Kill them all! And by ‘all’ I don’t mean all the members of your family (dude, the fuck?). I mean all the Amityville films that have ever been made.
Alright, full disclosure, I have not seen all the Amityville films. There is a vague memory in the back of my mind of Ryan Reynolds cutting sick and trying to chop up his family. Uh… 2005 reboot. To fill in the gaps, I had a little look over the list on Wikipedia, and fuck me… Guys, friends, family, my dudes, I think we’ve covered this one. Please, for the love of all that’s good, no more Amityville films. In fact, how about we go back in time and unmake this clusterfuck of wasted potential.
Amityville: The Awakening has a simple plot; Bell (a heavily eyelined Bella Thorne… who I am 100% thinking about following on Instagram – she’s so fun) and her single mothered family move into the Amityville house of horrors. Before we even start, can I just say that white people need to stop buying haunted shit… did we learn nothing when Homer bought the Krusty Doll??? But, it’s cheap real estate, see, and the family is running low on savings due to the extensive medical care given to Bell’s twin brother James. He’s in a coma, completely non-responsive. Then (you guessed it) creepy shit starts happening. The doctor quits. Everyone’s having nightmares. Worst Mom Eva starts talking about religion a whole lot. Flies are everywhere. Jesus, someone just buy some bug spray!
Alright, so here’s the Amityville good… it comes with frogurt!
There are some really fun meta moments. Bell befriends a white boy at her school that is low-key obsessed with the Amityville house. (Side note: if you meet a white boy obsessed with a murder house, don’t fucking swipe right on that.) BUT here is the fun part – he is also into the Amityville films. In the universe of the film, the previous Amityville films exist. So not only has Bella moved into a house where a horrific thing happened, but also the house that inspired a franchise of horrific films!
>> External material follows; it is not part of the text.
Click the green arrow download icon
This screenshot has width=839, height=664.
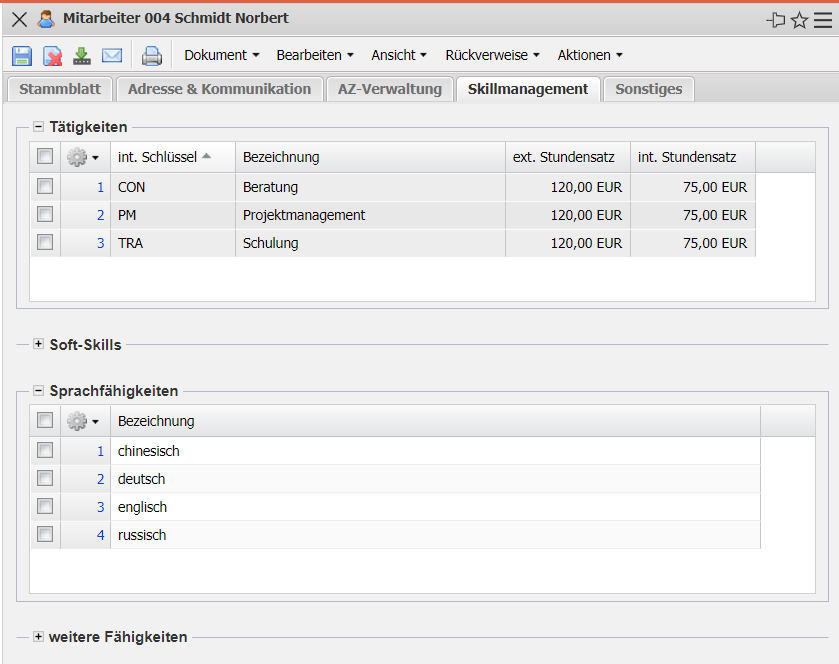pos(82,55)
Sucks to be her, amirite??? Anyway. I totally buy into that meta, self-referential bullshit.
I’d like to give a special mention to Marissa, Bell’s new friend that is the most believable character. Props to Taylor Spreitler for bringing her to life. Also, Cameron Monaghan’s portrayal of James (et. al.) is rad as fuck. I don’t know how you can act ‘I am terrified but I am also in a coma,’ but Cammy Boiiii has it on lock. He’s definitely one to watch; his performance on Shameless (television series, 2011-) is raw and nuanced, and his stint as The Joker on Gotham (2014-) was acclaimed. He acts with his eyes, that one.
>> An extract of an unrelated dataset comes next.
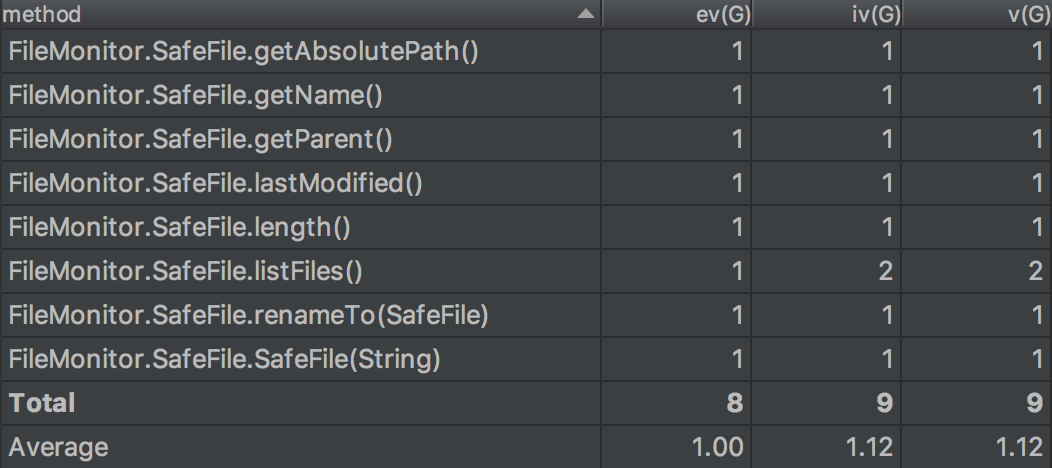Click the iv(G) value 2 for listFiles()

[x=887, y=271]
Ghost and haunted house stories are always better if they are tied to an overarching story about life, death, and the in-between. Amityville taps into that through James. He’s a constant reminder of the sickening reality of death and the cruelty of being at the mercy of the unknown. The James storyline gives the film some more bones than just a basic ‘there’s a demon in ma house!’ narrative.
Now, here’s the bad… the frogurt is also cursed.
Uh… What the absolute fuck?! I don’t want to spoil anything for you, but… wow… some weird decisions were made in the writing room. The less I say about the WTF vibes the better. I do need to get this off my chest though: when Worst Mom Eva tells Bell ~~The Thing~~ at about the one-hour mark… I don’t love it. The film didn’t need it, imEo. The E is for expert. Obviously.
The worst thing about Amityville is its general mediocrity. There isn’t anything overwhelmingly remarkable about the film, in either a positive or negative sense. The acting, score, a majority of the dialogue, cinematography, special effects… all that film review stuff… it’s alright, you know? It’s good enough that it could have supported a great plot, but it’s also average enough that I’m a bit eh about it all. *shrugging emoji*
The good aspects of the film are much more interesting to discuss than the bad. For me, this usually isn’t the case. (Tick, tick, tick, cool, but LET ME RAGE @ THIS FOR AN HOUR.) Amityville is all sorts of weird like that. Ultimately, would I recommend you see it? No. Would I recommend anyone make another Amityville film? Fuck no. And, would I buy a murder house if it was dirt cheap? Eh. Probably. If it came with free frogurt.